The U.N. Children's Fund (UNICEF) warned Sunday that increasing intravenous drug use could see war-ravaged Afghanistan risking an AIDS epidemic.

"Increasing drug use is a serious factor that could push Afghanistan towards the risk of an HIV/AIDS epidemic if we don't start raising public awareness of the issue, and focus on prevention," UNICEF's Afghanistan head of health Peter Salama said in a statement ahead of World AIDS day, carried by AFP.

"One of the major difficulties in Afghanistan is that there is no functional surveillance and data gathering system on HIV/AIDS," the doctor said.

"The reported number of cases is low, but that probably does not paint the full picture."

UNICEF spokesman Edward Carwardine said the Central Asian country had so far escaped relatively unscathed with fewer than 20 reported cases of the disease.

"Less than 20 cases of HIV/AIDS have officially been reported in Afghanistan but with evidence of increasing intravenous drug use in the country, the threat from HIV and AIDS is a growing concern amongst health sector officials," he told reporters.

Indonesia

While on paper Indonesia doesn't have much of a problem with HIV and AIDS, the huge country's relatively low adult HIV infection rate belies a rapidly escalating level of infection among prostitutes, their customers, injection drug users and prisoners, an AIDS worker told AFP.

"Indonesia has one of the fastest growing epidemics in the world now," said Elizabeth Pisani, an epidemiologist with Aksi Stop AIDS, an AIDS prevention and care group.

The World Health Organization and UNAIDS warned in a report this month that HIV in Indonesia, along with China and India, is in danger of leaping from the high-risk groups and into the mainstream.

Indonesia is the world’s largest Muslim country.

Malaysia, Too

Also, Malaysia has posted sharp increases in HIV-AIDS patients, a senior minister said, prompting calls Sunday from AIDS activists for more aggressive measures to contain the disease.

"In terms of AIDS awareness, it is very high in Malaysia.
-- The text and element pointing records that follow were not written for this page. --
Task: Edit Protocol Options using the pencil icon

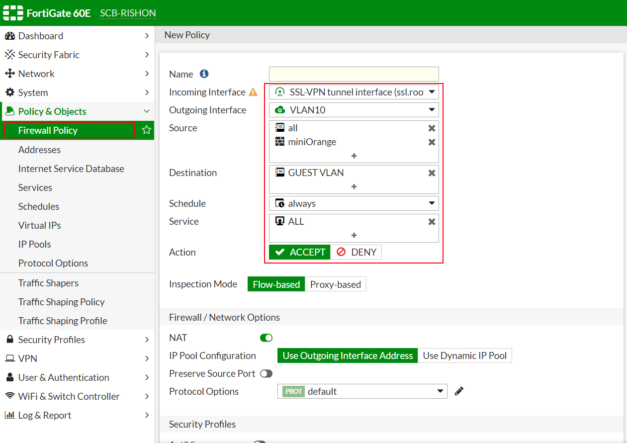Action: click(x=458, y=391)
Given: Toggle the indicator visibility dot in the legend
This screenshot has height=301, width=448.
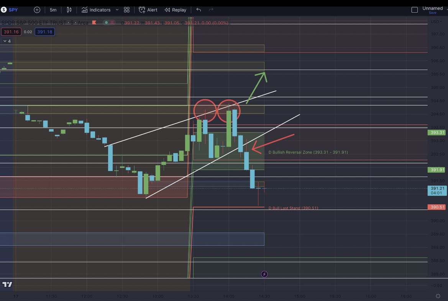Looking at the screenshot, I should pyautogui.click(x=106, y=23).
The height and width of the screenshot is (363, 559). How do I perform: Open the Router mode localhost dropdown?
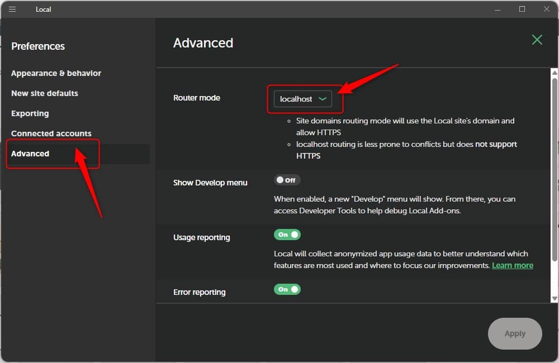(302, 99)
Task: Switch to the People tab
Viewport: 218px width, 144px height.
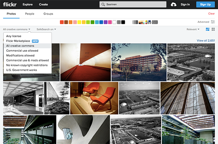Action: tap(30, 14)
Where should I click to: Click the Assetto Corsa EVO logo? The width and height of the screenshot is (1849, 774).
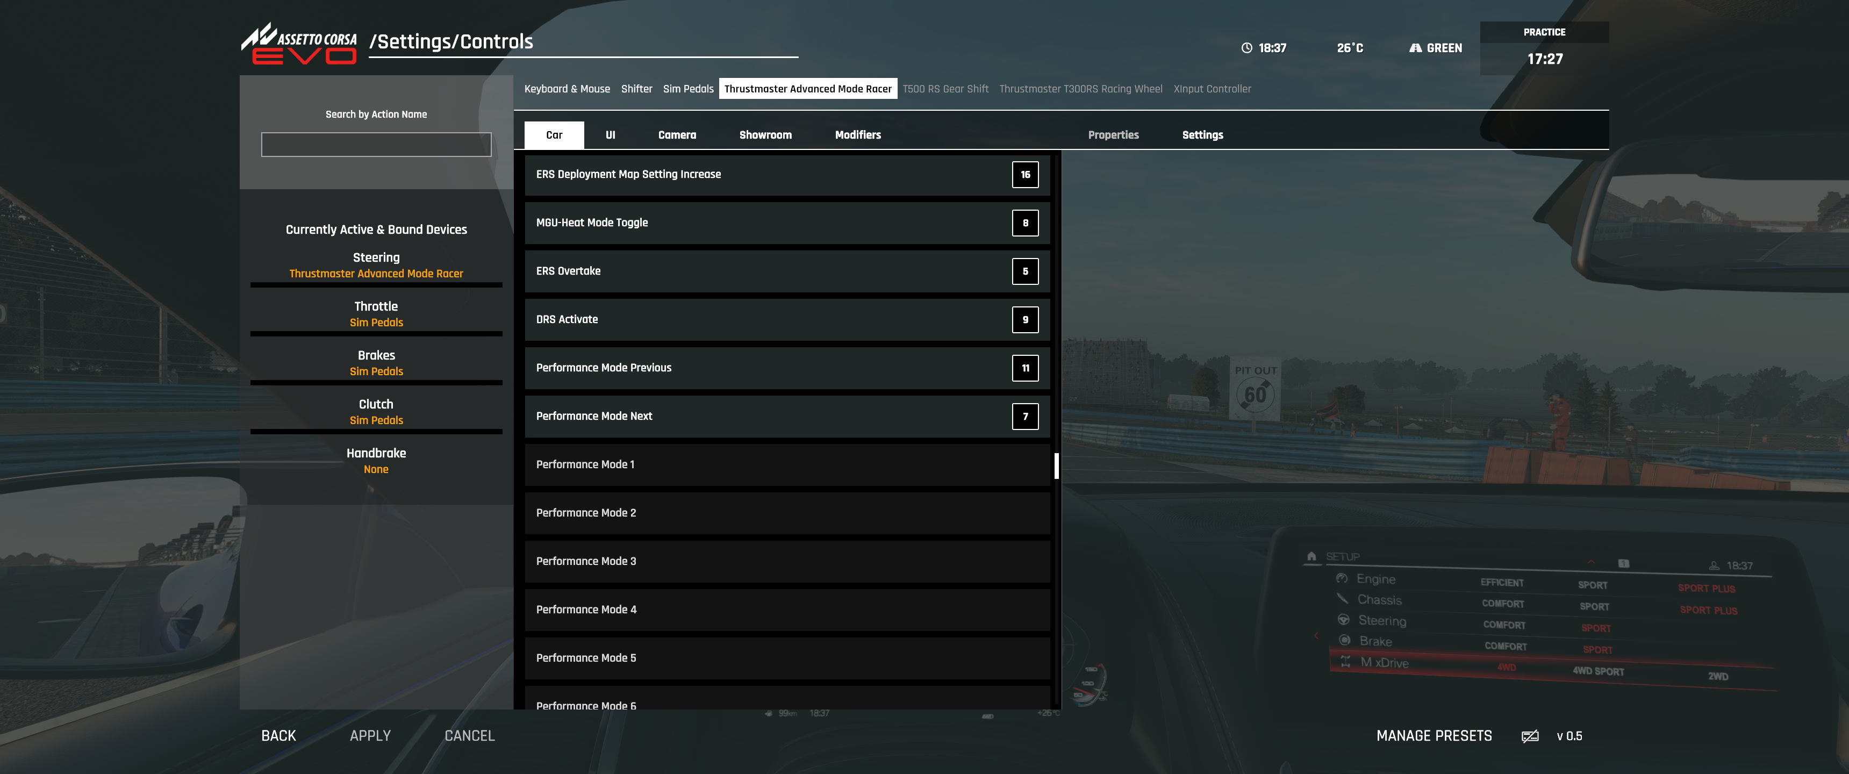pos(299,44)
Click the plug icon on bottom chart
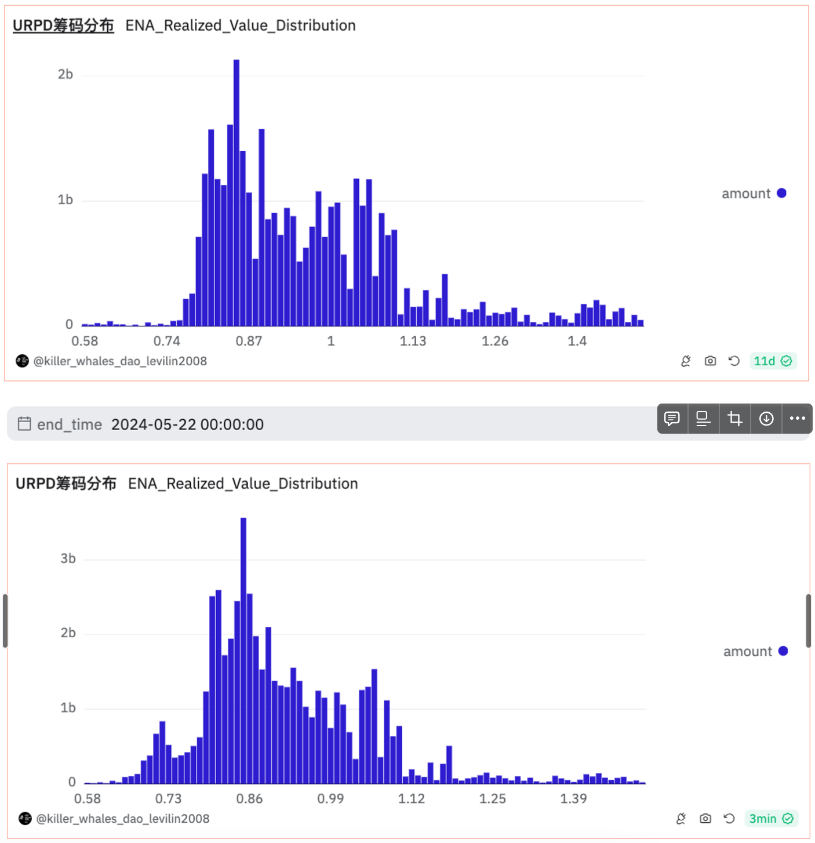815x843 pixels. (681, 819)
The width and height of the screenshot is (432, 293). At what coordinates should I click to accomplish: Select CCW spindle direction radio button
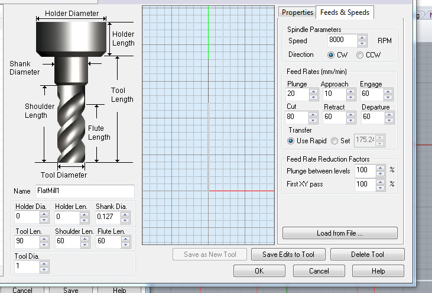[360, 55]
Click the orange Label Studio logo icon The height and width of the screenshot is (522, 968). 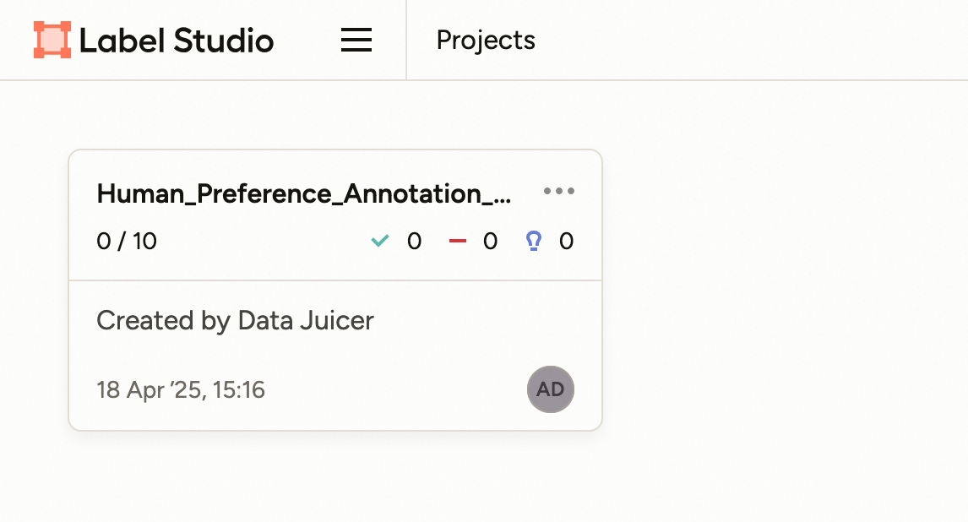click(x=52, y=40)
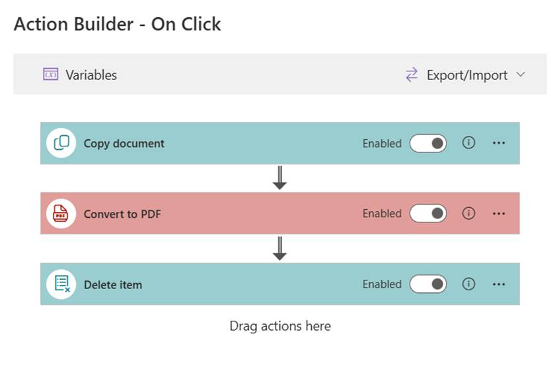Show info for Copy document action
The height and width of the screenshot is (390, 555).
(468, 143)
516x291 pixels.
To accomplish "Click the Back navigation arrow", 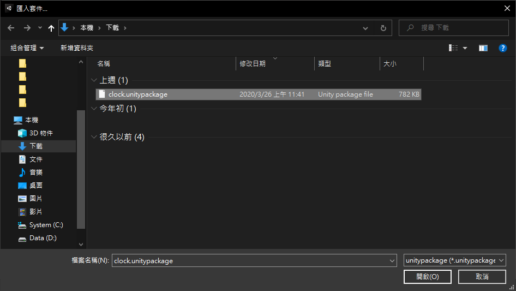I will [x=11, y=28].
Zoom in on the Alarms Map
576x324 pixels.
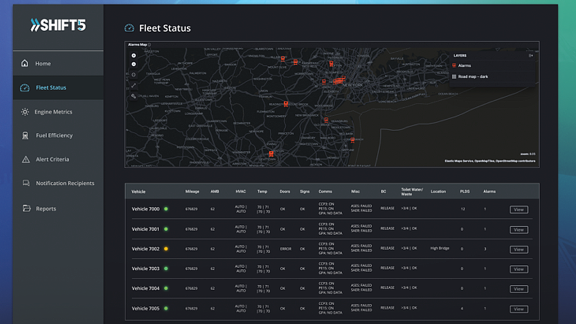[134, 56]
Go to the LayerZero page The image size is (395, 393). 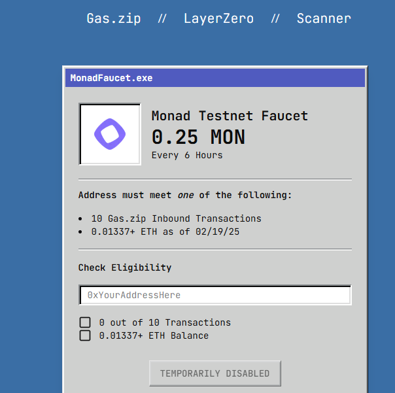click(x=218, y=18)
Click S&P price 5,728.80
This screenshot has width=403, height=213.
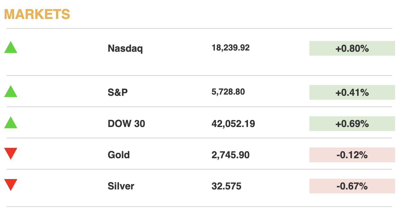point(228,92)
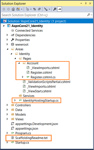Expand the Controllers folder
This screenshot has width=94, height=150.
click(7, 105)

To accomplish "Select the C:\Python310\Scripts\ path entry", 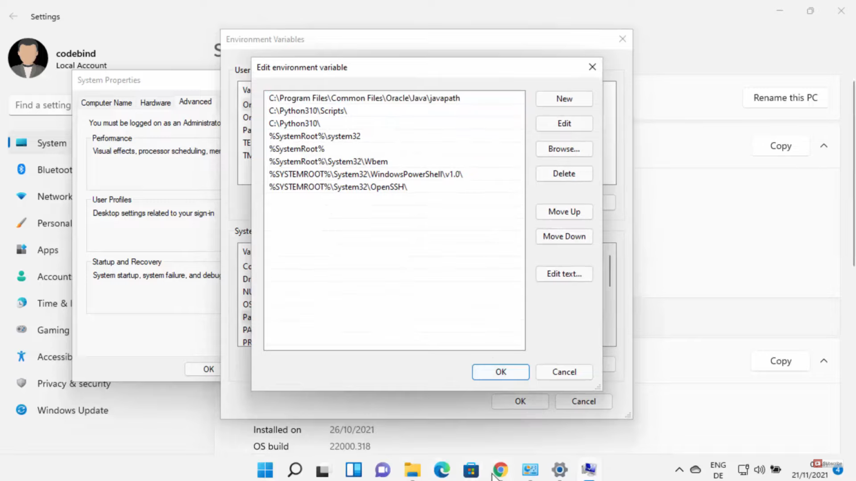I will pos(308,110).
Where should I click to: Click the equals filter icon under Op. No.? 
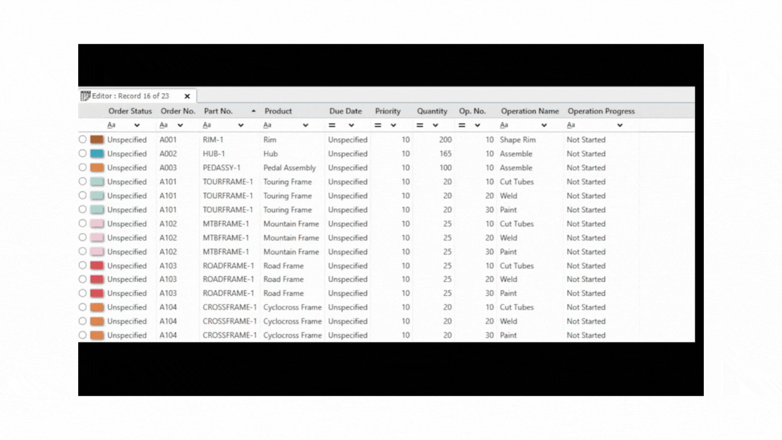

But HIV cases continue to increase because of drug addiction," Chua Jui Meng, health minister told AFP in a recent interview.

"As long as drug addiction continues in this country, this will pose a problem in terms of increasing numbers of HIV patients," he added.

Despite tough laws including death for drug traffickers, Malaysia - which describes all proven drug users as addicts - recorded 31,556 addicts in 2001.

Chua said almost 80 percent of new HIV/AIDS cases were drug addicts.

"As long as drug problems increase in this country, you are going to have HIV. We are not going to be able see a plateau. The numbers keep on increasing. It is a curse very directly linked to drugs," he said.

Chua said prostitution accounts for a smaller number of infections.

In conjunction with World AIDS Day Monday, the office of the United Nations in Malaysia and Malaysian AIDS Council would organize a series of AIDS awareness events.

Some 17 years after the first HIV infection case was reported in the country, Malaysia had around 54,000 reported cases of HIV/AIDS as of June 2002. By December 2002, 5,424 people had died of the disease.